Juliette Morillot, bonjour, vous êtes journaliste à la Revue, un mensuel qui consacre son numéro qui sort aujourd’hui même au nucléaire iranien et nord-coréen. Vous êtes spécialiste de la Corée, vous y avez vécu. Les menaces du régime nord coréen, on y est habitués, notamment après chaque manoeuvre conjointe entre Etats-Unis et Corée du sud, mais les menaces directes à l‘égard de l’ennemi américain, c’est assez nouveau n’est ce pas ?

Juliette Morillot:
Oui, c’est vrai que c’est nouveau. Cette façon qu’a la Corée du nord depuis des années d’alterner les phases de provocations et les phases d’apaisement – moment pendant lequel la Corée accepte généralement sur l’initiative de la Chine de retourner à la table des négociations a 6 sur la dénucléarisation de la péninsule – alternent régulièrement. Mais là on peut vraiment dire que ça monte d’un cran. D’une part parce que c’est un nouveau dirigeant, que dans la région tous les dirigeants sont nouveaux : vous avez une nouvelle équipe en Chine, vous avez une nouvelle présidente en Corée du sud, vous avez également un nouveau Premier ministre au Japon, donc il est important pour Kim Jong-Un de marquer sa position. Mais ça monte d’un cran également parce que Kim Jong-Un sait très bien utiliser les médias et qu’il a vraiment, je vous le répète, besoin d’assoeir son pouvoir. Il est donc allé très très loin… Reste à savoir si on ne risque pas un accrochage.

Euronews:
La Corée du nord est totalement isolée sur le plan international, même la Chine, dernier allié économique hausse le ton. Que cherche le régime de Kim Jong-Un?

Juliette Morillot:
Pour la Chine, cet allié qui est finalement extrêmement turbulent la met dans un embarras extrême, parce que la Chine aimerait s’aligner aux nations internationnales, mais elle ne laissera pas tomber la Corée du Nord qui est quand même son alliée historique. D’autre part, la Corée du nord ne se laissera pas dicter quoi que ce soit par la Chine. Je pense que la Chine peut intervenir et probablement modérer les éclats de Kim Jong-Un, mais elle ne pourra pas rien dicter au régime de Pyongyang.

Euronews:
Mais qu’a t-il à gagner, Kim Jong-Un, avec ces provocations?

Juliette Morillot:
Le but est double. Il est d’une part destiné à la Corée du nord, c’est à dire un but interne, c’est à dire que un an après le décès de Kim Jung-Il, Kim Jong-Un, le nouveau jeune leader, doit assoeir son pouvoir et réunir son peuple derrière un projet commun en l’occurrence la lutte contre l’impérialisme américain.

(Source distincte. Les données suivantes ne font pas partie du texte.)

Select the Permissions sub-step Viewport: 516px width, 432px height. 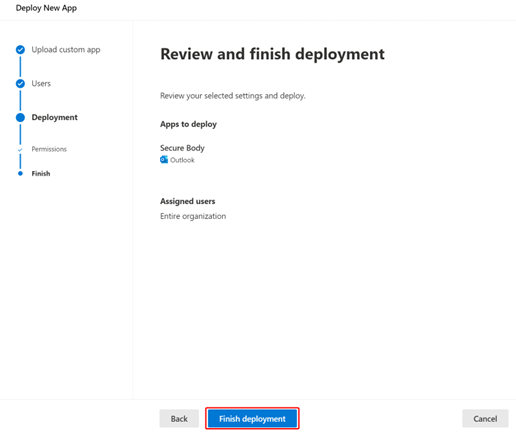(49, 149)
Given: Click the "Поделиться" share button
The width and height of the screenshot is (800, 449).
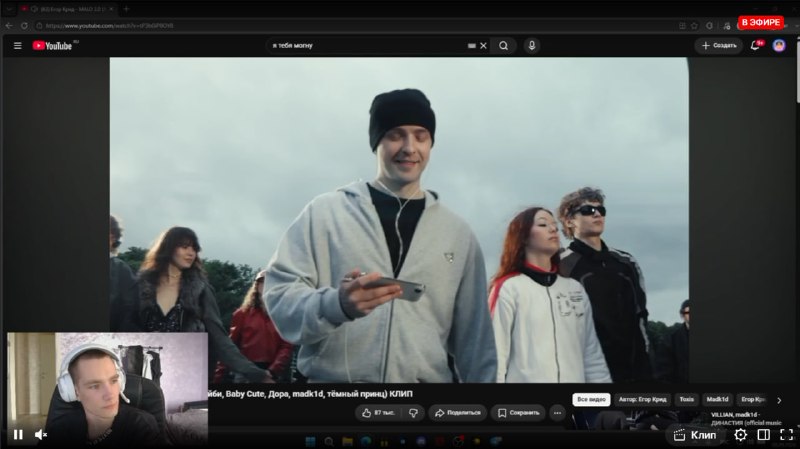Looking at the screenshot, I should click(x=458, y=413).
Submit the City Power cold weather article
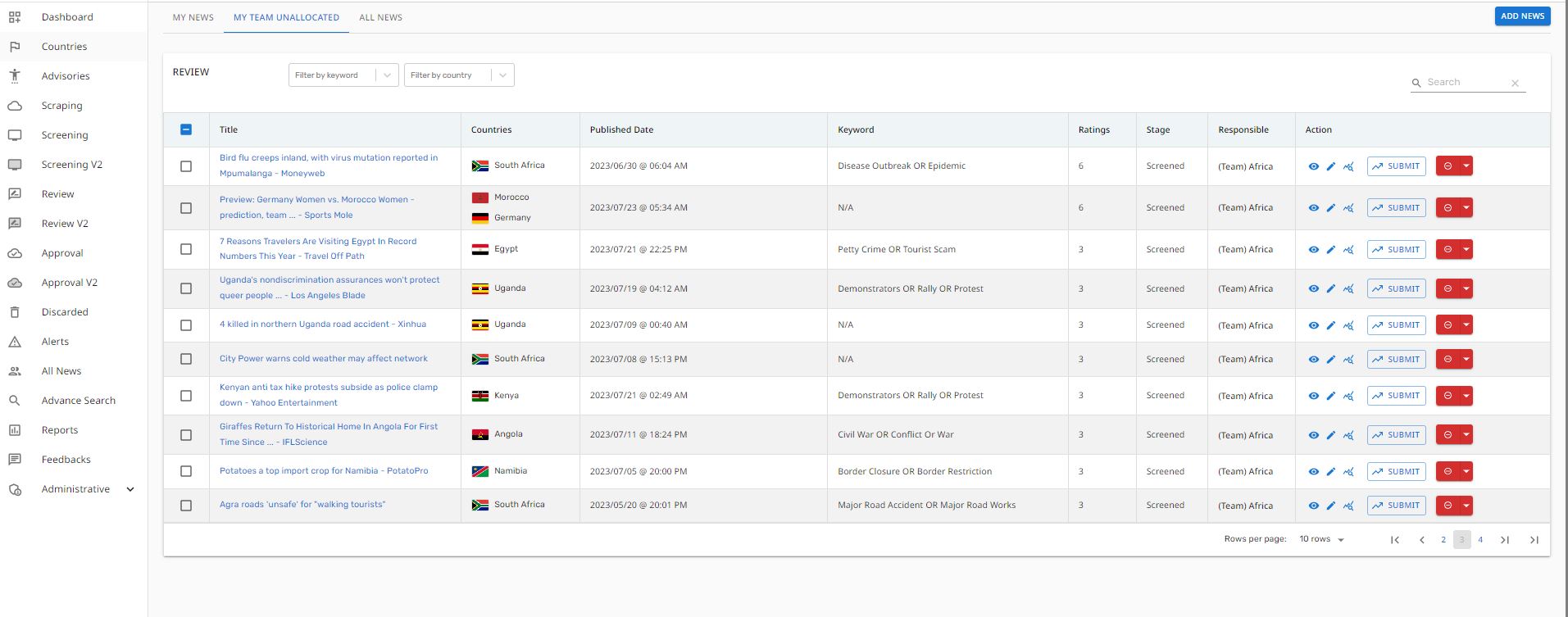This screenshot has height=617, width=1568. pyautogui.click(x=1396, y=360)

Vis à vis du monde, Kim Jung-Un utilise finalement de façon assez fine le statu quo qu’il y a dans la région et veut un dialogue bilatéral avec les Etats Unis.

Quand je vous parle de ce statu quo, c’est pour dire que personne au fond n’a vraiment intérêt à ce que la Corée se réunifie. La Corée du sud à l’exemple de l’Allemagne ne veut pas une perte de son niveau de vie, la Chine finalement n’aurait pas envie d’une Corée réunifiée, nucléarisée et démocratique à ses portes, le Japon ne voudrait pas non plus d’une Corée réunifiée sur la base d’un sentiment anti-nippon. Quant aux Etats Unis, il ne faut pas oublier que face à la montée en puissance militaire de la Chine, ils ne souhaitent pas non plus perdre les postes qui sont aujourd’hui visés, c’est à dire leurs bases à Okinawa, à Guam et aussi en Corée du sud. Et donc Kim Jong-Un atise tous ces élèments et joue de ce statu quo. C’est une sorte de jeu de dupes international.